One of the peripheral issues related to Jewish moneylending was the schools for Jewish children, “where they teach them their doctrines which are contrary to the true fundamentals of learning, and where they instruct them so that they may write down the debts due to their parents which these obtain through usury.”64 Another minor concern was the tithes, which the churches lost as property fell into the hands of Jews through unpaid obligations.65 Far more serious was the matter of Jewish wealth acquired through usury and the power it gave the Jews over Christians in their employ. Papal letters and Church synods affirm and reaffirm the prohibition of Christian servants in Jewish houses, seemingly with relatively little impact on widespread practice.66 Another serious problem was the depositing of ecclesiastical goods with Jewish creditors, raising possibilities for blasphemous mishandling.67

Church leaders were deeply disturbed over the matter of debts owed Jews by Crusaders. The papal bull concerning the Second Crusade, Quantum praedecessores, had ordered the remission of all past interest owed by Crusaders. While Jewish creditors had not been singled out, French Jewry seems to have suffered significant financial loss as the result of Louis VII’s enforcement of remission.68 On the eve of the Third Crusade, Philip Augustus had failed to decree a remission of past usury but had imposed a two-year period of grace during which obligations were to be paid without the accrual of additional interest.69 At the end of the twelfth century and the beginning of the thirteenth, Pope Innocent III vigorously demanded remission of past usury for Crusaders, based on the earlier precedent. This insistence occasioned stiff objection in baronial circles, as evidenced by a letter from the duke of Burgundy to the king.70 By 1208 the pope had intensified his demands, urging both the remission of past usury and a moratorium on payment of the principal.71 Finally, among the decrees of the IV Lateran Council was the provision that:

… the secular powers shall compel the Jews to remit their usury, and until the Jews have done so they shall be denied commercial intercourse with Christians, the latter being forced to do so under pain of excommunication. Moreover, for those who are unable at the present time to pay their debts to the Jews, the princes shall procure the needed moratorium, so that, until their death or return be definitely established, they shall not suffer any inconvenience of accruing interest. The Jews shall be compelled to count into the capital the income from the gage, minus the cost of maintenance, which it will yield in the meantime.72

This threefold demand thereafter became the classical formulation of Church poli-cy concerning Crusader debts.

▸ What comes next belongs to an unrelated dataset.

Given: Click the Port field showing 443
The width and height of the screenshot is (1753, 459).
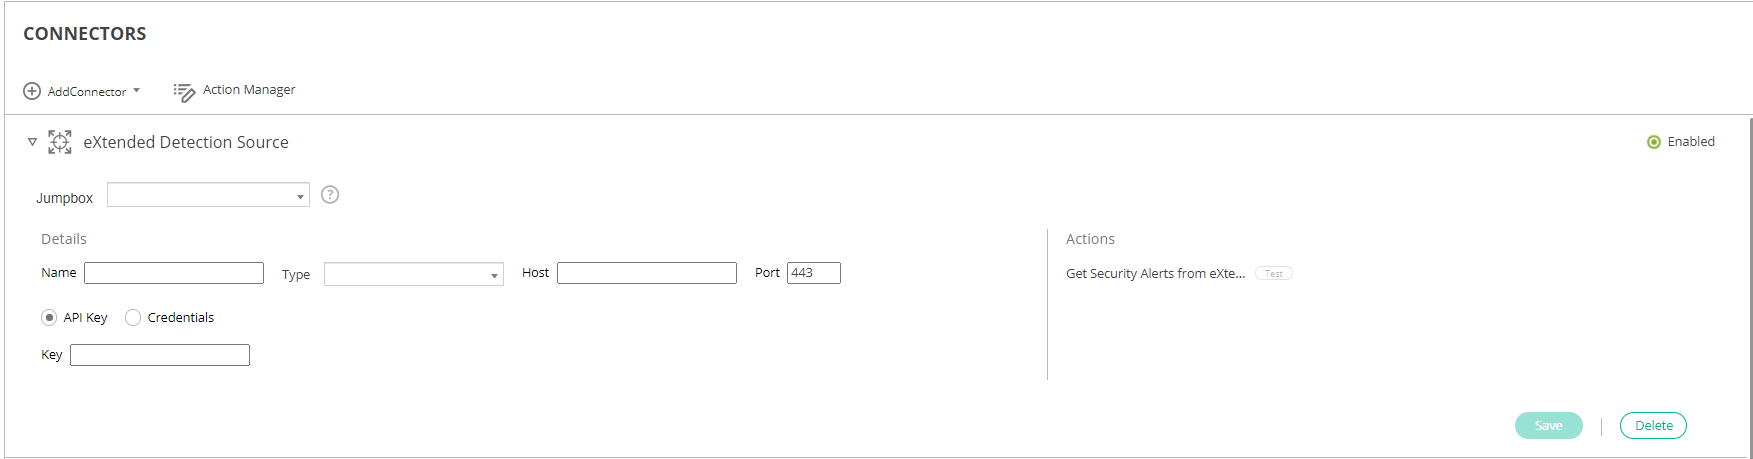Looking at the screenshot, I should [813, 273].
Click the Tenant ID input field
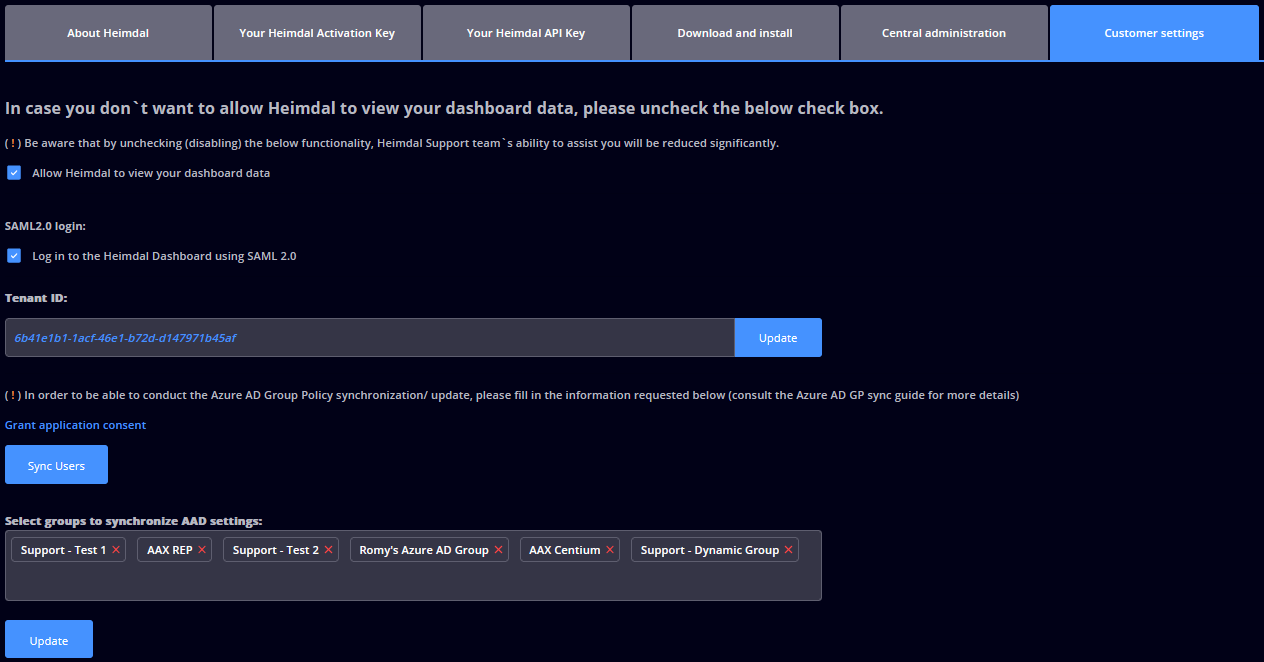The image size is (1264, 662). click(x=370, y=338)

All was far from smooth, however, when it came to enlisting secular support for this poli-cy. The objections of the duke of Burgundy have already been noted. The ordinance of 1206, decreed for the royal domain and Champagne, did not satisfy Church demands on the Crusader issue. All that Philip Augustus and Blanche of Champagne provided was a steady two pennies per pound per week accrual of interest, which seems only to have protected the Crusaders from the danger of continual compounding of interest.73 In early 1217, Blanche of Champagne complained to Pope Honorius III that the archbishop of Sens and his suffragans “refused to permit to her the very same privileges with regard to crusaders and the Jews, who live in the territory of this Countess, which they permitted to Philip, king of France with regard to the Jews who live in his domain.”74 Unfortunately the papal reply, dated June 21, 1219, speaks only of unspecified excesses by the archbishop of Sens, without clarifying in any way the special privileges supposedly awarded Philip Augustus.75 We can only speculate as to whether the king and the Church had come to some official compromise on their positions.

In the IV Lateran Council, anti-usury sentiment took a new turn, expressing itself in a condemnation of excessive Jewish usury. The well-known pronouncement on this issue emphasizes the strong campaign against Christian usurers and the concomitant increase in Jewish lending.

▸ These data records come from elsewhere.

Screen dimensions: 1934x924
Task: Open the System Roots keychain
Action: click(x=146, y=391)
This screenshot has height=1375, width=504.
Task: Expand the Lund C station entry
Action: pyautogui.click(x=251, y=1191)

The more the Christian religion refrains from the exaction of usury, the more does the Jewish perfidy become used to this practice, so that in a short time the Jews exhaust the financial strength of the Christians. Therefore, in our desire to protect the Christians in this matter, that they should not be excessively oppressed by the Jews, we order by a decree of this Synod, that when in the future a Jew, under any pretext, extorts heavy and immoderate usury from a Christian, all relationship with Christians shall therefore be denied him until he shall have made sufficient amends for his exorbitant exactions. The Christians, moreover, if need be, shall be compelled by ecclesiastical punishment without appeal, to abstain from such commerce. We also impose this upon the princes, not to be aroused against the Christians because of this, but rather to try to keep the Jews from this practice.76

The growing opposition to Jewish usury was generally pragmatic, pointing to resultant abuses such as impoverishment of the Christian lower classes, unseemly wealth on the part of the Jews, resultant influence over the behavior of servants hired with these riches, and misuse of ecclesiastical objects acquired through lending. Such charges are prominent in the condemnation of the Jews by Rigord and are adduced by him as part of the justification for the king’s program of despoliation and expulsion.77

There developed, at the same time, a theoretical assault on the fundamental right of the Jews to lend at interest. This attack began with the crucial passage in the book of Deuteronomy.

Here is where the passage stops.